### [SOURCE EXCERPT]
About books, and Jon Gjengset about memory

As I might continue using Rust, at least for the next 12 months, it might make some sense to read one more book in next winter. Mara Bos's book might be still too advanced for me. The upcoming new release of Jim Blandies book might be an option -- I think his current second release is quite good, maybe one of the best Rust books -- but very detailed and a bit verbose. And then there is the book of Jon Gjengset, which is sometimes recommended. I just read a few pages at Amazon.com:

Talking About Memory

Not all memory is created equal. In most programming environments, your programs have access to a stack, a heap, registers, text segments, memory-mapped registers, memory-mapped files, and perhaps nonvolatile RAM. Which one you choose to use in a particular situation has implications for what you can store there, how long it remains accessible, and what mechanisms you use to access it. The exact details of these memory regions vary between platforms and are beyond the scope of this book, but some are so important to how you reason about Rust code that they are worth covering here.

Memory Terminology

Before we dive into regions of memory, you first need to know about the difference between values, variables, and pointers. A value in Rust is the combination of a type and an element of that type’s domain of values. A value can be turned into a sequence of bytes using its type’s representation, but on its own you can think of a value more like what you, the programmer, meant. For example, the number 6 in the type u8 is an instance of the mathematical integer 6, and its in-memory representation is the byte 0x06. Similarly, the str "Hello world" is a value in the domain of all strings whose representation is its UTF-8 encoding. A value’s meaning is independent of the location where those bytes are stored.

A value is stored in a place, which is the Rust terminology for “a location that can hold a value.” This place can be on the stack, on the heap, or in a number of other locations. The most common place to store a value is a variable, which is a named value slot on the stack.

A pointer is a value that holds the address of a region of memory, so the pointer points to a place. A pointer can be dereferenced to access the value stored in the memory location it points to. We can store the same pointer in more than one variable and therefore have multiple variables that indirectly refer to the same location in memory and thus the same underlying value.

Consider the code in Listing 1-1, which illustrates these three elements.


I had to do picture to text conversion, but I think that text segment is converted correctly.

As a non native speaker, I am not sure if I should really be happy with some of the sentences. And I don't know if he is a native speaker -- from his name I have some doubts.

Not all memory is created equal.

Is that really a good phrase? Do we really create memory? Is allocating not more correct?

A value in Rust is the combination of a type and an element of that type’s domain of values.

I do not like that sentence too much, but it is correct.

A value can be turned into a sequence of bytes using its type’s representation, but on its own you can think of a value more like what you, the programmer, meant. For example, the number 6 in the type u8 is an instance of the mathematical integer 6, and its in-memory representation is the byte 0x06.

Again, correct, but is that really a nice phrase?

The most common place to store a value is a variable, which is a named value slot on the stack.

Would that imply, that each variable is always stored on the stack? I am a bit unsure -- in the past I called an array element like a[i] a variable as well -- but I am not sure if I was correct.

### [TASKS TO PERFORM]
1 > Name every kind of memory that the post on Rust books and memory says programs may have access to in most programming environments.
2 > Answer these questions from the post on Rust books and memory:
(a) For how long does the writer expect to keep using Rust?
(b) What is the in-memory representation of the number 6 in the type u8?
(c) Which word does the writer suggest might be more correct than "created" in the phrase about memory?
3 > Continue the post on Rust books and memory from its last sentence.

### [DATA PROVIDED]
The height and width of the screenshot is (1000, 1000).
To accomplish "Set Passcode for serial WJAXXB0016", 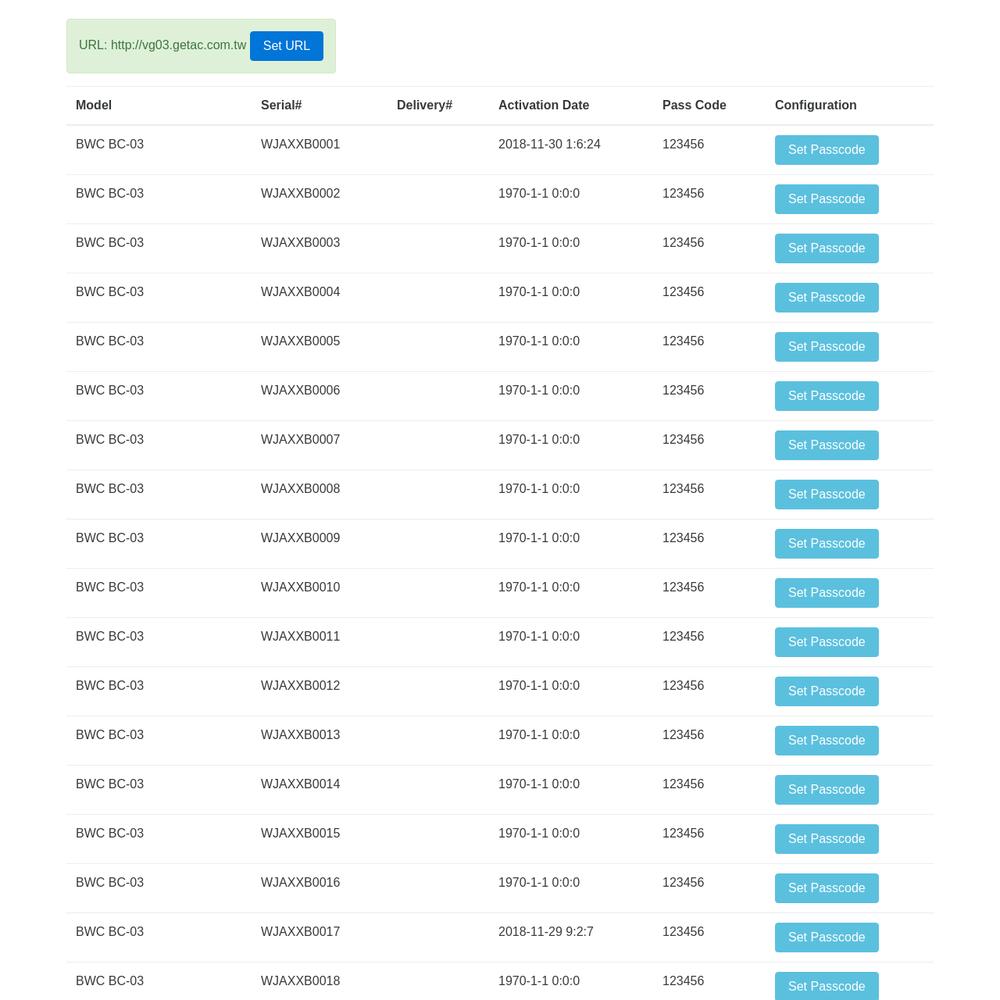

### [ANSWERS FOR THIS EXERCISE]
1 >
- the stack
- the heap
- registers
- text segments
- memory-mapped registers
- memory-mapped files
- nonvolatile RAM

2 >
(a) At least the next 12 months.
(b) The byte 0x06.
(c) Allocating.

3 >
We can store the same pointer in more than one variable and therefore...

Yes, that is correct. But when first reading that sentence, I got a strange feeling -- I have no real idea why. I would have typically said "We can have multiple pointers referring to the same memory region..."

Well, generally that text section is correct, and I think it was created in 2022 without any AI assistance. But still, I am not convinced that I should buy and read their book.

At the end, a funny fact. I was recently pointed to a comment in LWN.net about my own book. (That website is currently unavailable -- seems to be a low quality medium.) That person thinks, that to write an excellent Rust introduction, one would need at least a decade of Rust experience, a few possible tiny errors in a book would be a disaster, and that AI assistance for writing is general evil. I think they never looked into my book, but were sure it must be bad. Well, I am very skeptical about all the hundreds Rust books at Amazon as well, but that guy seems to be not too smart :slight_smile:
Writing an excellent Rust introduction is no rocket science: Rust is complex, and a bit difficult, but the content of beginner books, like the official tutorial, it quite trivial. What is most important is, to have a clear target audience, to dedicate a few hundred hours of your time, and to explain the stuff correct and in a way that is easy to understand for the reader -- and enjoyable to read.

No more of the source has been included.